Exercise tasks:
1. How would you render this sentence from the train_alphazero documentation in Spanish: "In LightZero, the path is usually something like exp_name/ckpt/ckpt_best.pth.tar."?
2. In the train_alphazero documentation, what is the default value of the seed parameter?
3. Carry the train_alphazero documentation forward from its final line.

Document passage:
********

Entry

class lzero.entry.train_alphazero.train_alphazero(input_cfg: Tuple[dict, dict], seed: int = 0, model: Module | None = None, model_path: str | None = None, max_train_iter: int | None = 10000000000, max_env_step: int | None = 10000000000)[source]

Bases:

Overview:: The train entry for AlphaZero.

Parameters:

input_cfg (-) – Config in dict type. Tuple[dict, dict] type means [user_config, create_cfg].
seed (-) – Random seed.
env_setting (-) – A list with 3 elements: BaseEnv subclass, collector env config, and evaluator env config.
model (-) – Instance of torch.nn.Module.
model_path (-) – The pretrained model path, which should point to the ckpt file of the pretrained model, and an absolute path is recommended. In LightZero, the path is usually something like exp_name/ckpt/ckpt_best.pth.tar.
max_train_iter (-) – Maximum policy update iterations in training.
max_env_step (-) – Maximum collected environment interaction steps.

Returns:

Converged policy.

Return type:

policy (Policy)

********

(Stored data)

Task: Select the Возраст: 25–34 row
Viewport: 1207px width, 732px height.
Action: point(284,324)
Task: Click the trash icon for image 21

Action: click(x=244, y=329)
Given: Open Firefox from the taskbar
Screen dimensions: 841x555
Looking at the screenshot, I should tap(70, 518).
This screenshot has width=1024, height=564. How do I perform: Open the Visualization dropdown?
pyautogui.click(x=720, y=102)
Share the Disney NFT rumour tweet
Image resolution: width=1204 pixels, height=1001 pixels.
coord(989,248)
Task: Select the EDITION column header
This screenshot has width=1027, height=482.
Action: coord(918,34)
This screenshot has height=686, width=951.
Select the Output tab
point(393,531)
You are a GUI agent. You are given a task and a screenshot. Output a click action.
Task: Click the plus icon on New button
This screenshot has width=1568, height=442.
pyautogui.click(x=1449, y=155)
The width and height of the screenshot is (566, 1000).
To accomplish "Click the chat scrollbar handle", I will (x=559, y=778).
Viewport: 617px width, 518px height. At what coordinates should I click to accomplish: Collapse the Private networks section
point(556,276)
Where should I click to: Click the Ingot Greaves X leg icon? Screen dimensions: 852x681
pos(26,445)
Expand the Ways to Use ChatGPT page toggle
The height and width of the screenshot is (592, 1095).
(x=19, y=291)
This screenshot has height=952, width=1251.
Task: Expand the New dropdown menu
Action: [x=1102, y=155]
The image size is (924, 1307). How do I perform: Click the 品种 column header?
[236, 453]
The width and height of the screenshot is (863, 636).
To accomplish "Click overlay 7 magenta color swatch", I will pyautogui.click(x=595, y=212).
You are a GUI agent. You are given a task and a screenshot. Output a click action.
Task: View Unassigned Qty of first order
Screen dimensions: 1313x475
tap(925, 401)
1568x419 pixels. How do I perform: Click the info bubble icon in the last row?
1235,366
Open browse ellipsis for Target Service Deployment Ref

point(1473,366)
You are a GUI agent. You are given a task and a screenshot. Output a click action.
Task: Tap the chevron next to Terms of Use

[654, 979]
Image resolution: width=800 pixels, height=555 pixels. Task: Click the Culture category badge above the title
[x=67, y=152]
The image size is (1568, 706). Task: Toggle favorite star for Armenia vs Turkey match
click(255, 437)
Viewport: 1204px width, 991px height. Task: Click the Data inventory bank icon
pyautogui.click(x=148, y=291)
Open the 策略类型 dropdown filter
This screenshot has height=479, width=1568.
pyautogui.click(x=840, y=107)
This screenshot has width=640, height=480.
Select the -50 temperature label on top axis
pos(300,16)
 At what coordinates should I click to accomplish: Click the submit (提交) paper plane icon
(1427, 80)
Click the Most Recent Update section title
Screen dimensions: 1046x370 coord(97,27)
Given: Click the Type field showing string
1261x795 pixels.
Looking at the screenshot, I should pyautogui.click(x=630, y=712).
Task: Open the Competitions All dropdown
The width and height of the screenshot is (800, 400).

********

Final answers:
1. En LightZero, la ruta suele ser algo como exp_name/ckpt/ckpt_best.pth.tar.

2. 0

3.
__init__(**kwargs)

class lzero.entry.eval_alphazero.eval_alphazero(input_cfg: Tuple[dict, dict], seed: int = 0, model: Module | None = None, model_path: str | None = None, num_episodes_each_seed: int = 1, print_seed_details: int = False)[source]

Bases:

Overview:: The eval entry for AlphaZero.

Parameters:

input_cfg (-) – Config in dict type. Tuple[dict, dict] type means [user_config, create_cfg].
seed (-) – Random seed.
model (-) – Instance of torch.nn.Module.
model_path (-) – The pretrained model path, which should point to the ckpt file of the pretrained model, and an absolute path is recommended. In LightZero, the path is usually something like exp_name/ckpt/ckpt_best.pth.tar.
max_train_iter (-) – Maximum policy update iterations in training.
max_env_step (-) – Maximum collected environment interaction steps.

Returns:

Converged policy.

Return type:

policy (Policy)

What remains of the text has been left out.